It’s time to give this mind-boggling butterfly its due moment in the spotlight:

Pair of monarch butterflies

**The Monarch Butterfly**

The monarch butterfly is an insect that belongs to the group of Lepidoptera, or those who have scales (lepis) on their wings (pteron)6. Like all butterflies their wings are covered in tiny scales whose shapes can create unique colours by reflecting light. The scales are also a useful defence mechanism in helping the butterfly escape from spider webs – by shedding the scales that get stuck to the web.  If you’ve ever caught a butterfly as a child, the ‘dust’ that comes off in your hand are scales.7

If you look closely at our specimens in the Grant museum, you can also ‘spot’ how to tell males from females – special scales form a tiny black circle on the males’ wings.8

Monarch butterflies are particularly noted for their incredible migration over America. Monarchs that live in northern parts of America and Canada travel south every winter to escape the cold – and as anyone who has lived in North America during the winter can agree, this is a great decision. But this also means travelling over 6,000 miles there and back on a journey that will take about two months, and a single monarch butterfly will only live 2 to 6 weeks. As a result this journey takes them multiple generations.  Each generation reaches its midway destination, lays eggs and dies, passing the mantle to the next one.9 Only the grandchildren of the butterflies that set out will actually arrive in Mexico, and settle in the exact same 12 mountain tops each year, filling forests and sanctuaries in Mexico and Southern California with the sounds of millions of butterfly wings.

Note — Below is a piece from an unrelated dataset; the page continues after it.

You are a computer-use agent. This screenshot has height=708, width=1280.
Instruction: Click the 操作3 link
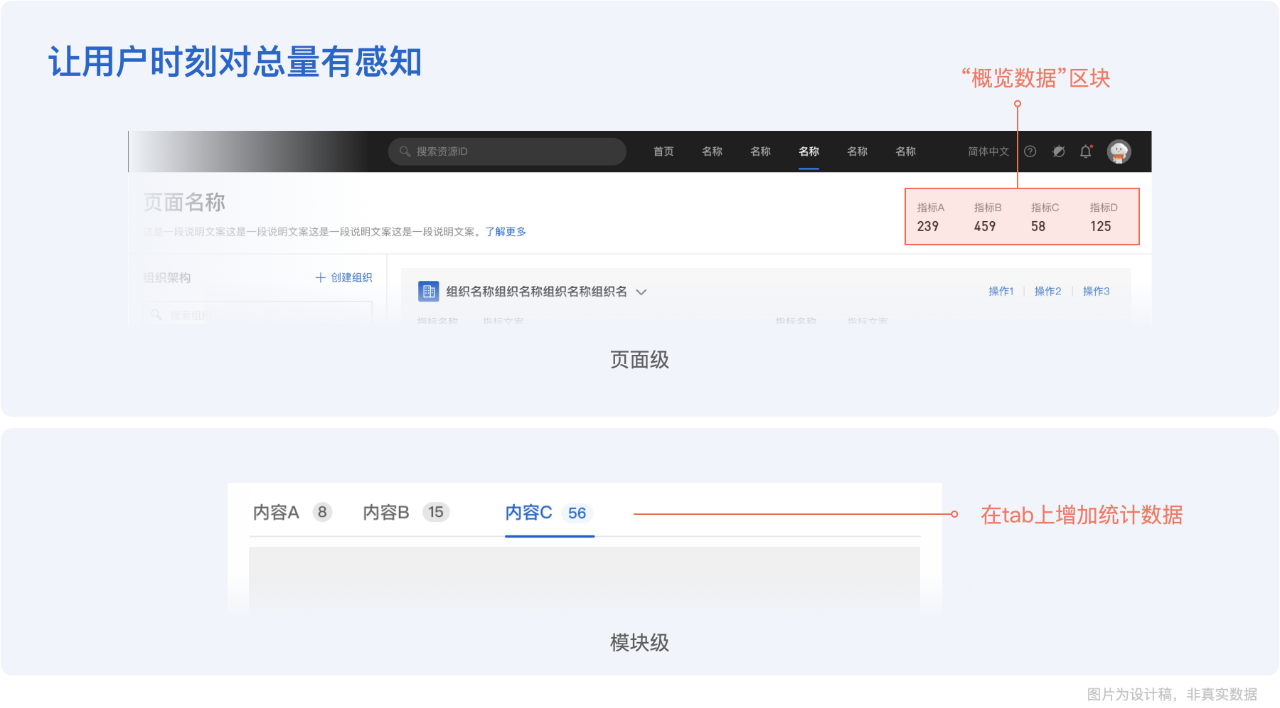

Here is a video showing what millions of butterfly wings sound like, as well as the scale of the butterfly migration, whose final generation will still include millions of butterflies.

 

After their winter holiday is over and it is time to fly back in the autumn, the generation of butterflies in Mexico is triggered by shorter days, cooler temperatures and changes in milkweed plants (their main diet) to suddenly lay very special eggs10. Although the butterflies that will hatch from these are the exact same species, each one will live up to 8 months! This superpower is achieved by having a much lower level of Juvenile Hormone, the hormone that allows them to be actively reproductive but also ages them (the old sex or death dilemma). These larger, stronger and more robust butterflies have a higher stamina and will make the full journey back in one single go. They can fly 4500 km, as opposed to the normal 450 km11. Only once they have arrived will their hormone levels return to normal so that they can reproduce and then die, creating another generation of normal butterflies.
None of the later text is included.